BEGIN Given records
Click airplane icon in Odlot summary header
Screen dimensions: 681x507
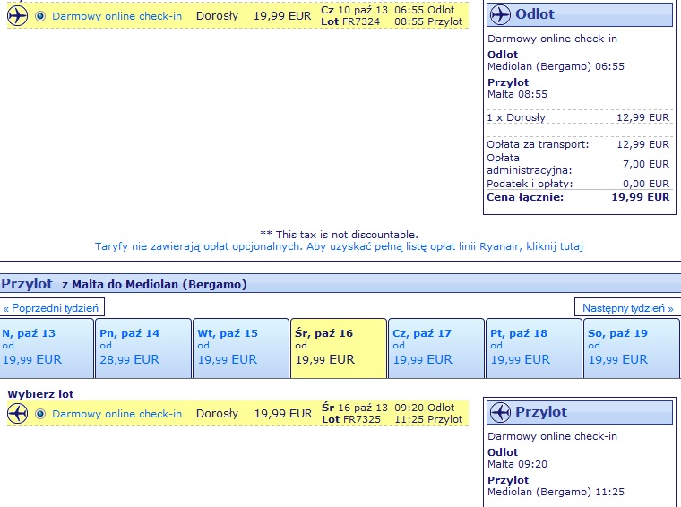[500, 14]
END Given records
BEGIN Given records
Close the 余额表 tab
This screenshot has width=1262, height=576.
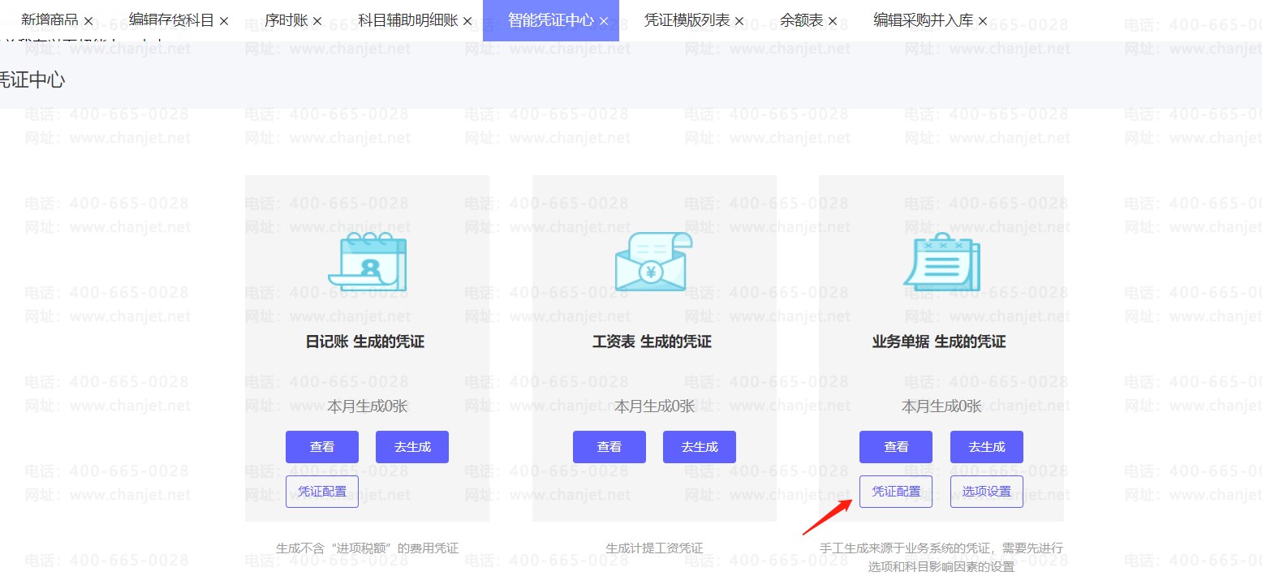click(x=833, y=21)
END Given records
BEGIN Given records
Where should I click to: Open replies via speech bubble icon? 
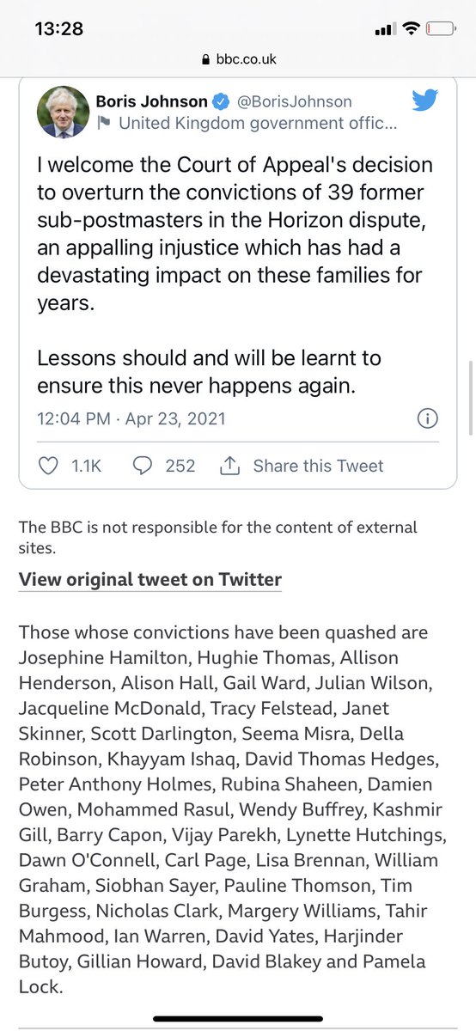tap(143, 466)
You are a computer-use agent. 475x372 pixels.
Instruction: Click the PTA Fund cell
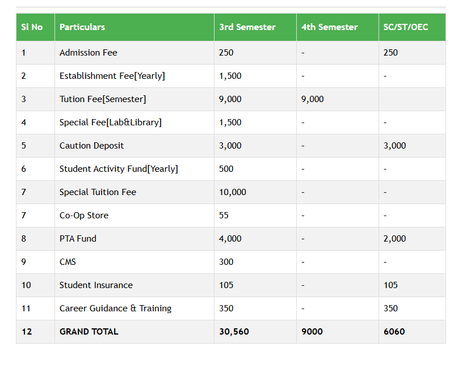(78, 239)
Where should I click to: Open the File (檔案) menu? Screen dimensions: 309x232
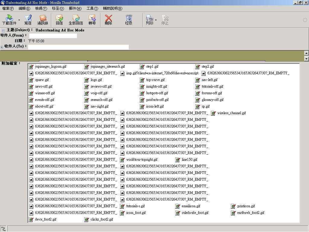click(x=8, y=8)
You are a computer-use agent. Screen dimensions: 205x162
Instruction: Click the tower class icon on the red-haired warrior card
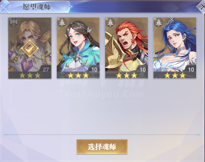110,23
END Given records
## Activity
Copy all lines from the material that hold "computer".

## Written response
You are a computer-use agent. 475x372 pixels.
You are a computer-use agent. Screen dimensions: 205x162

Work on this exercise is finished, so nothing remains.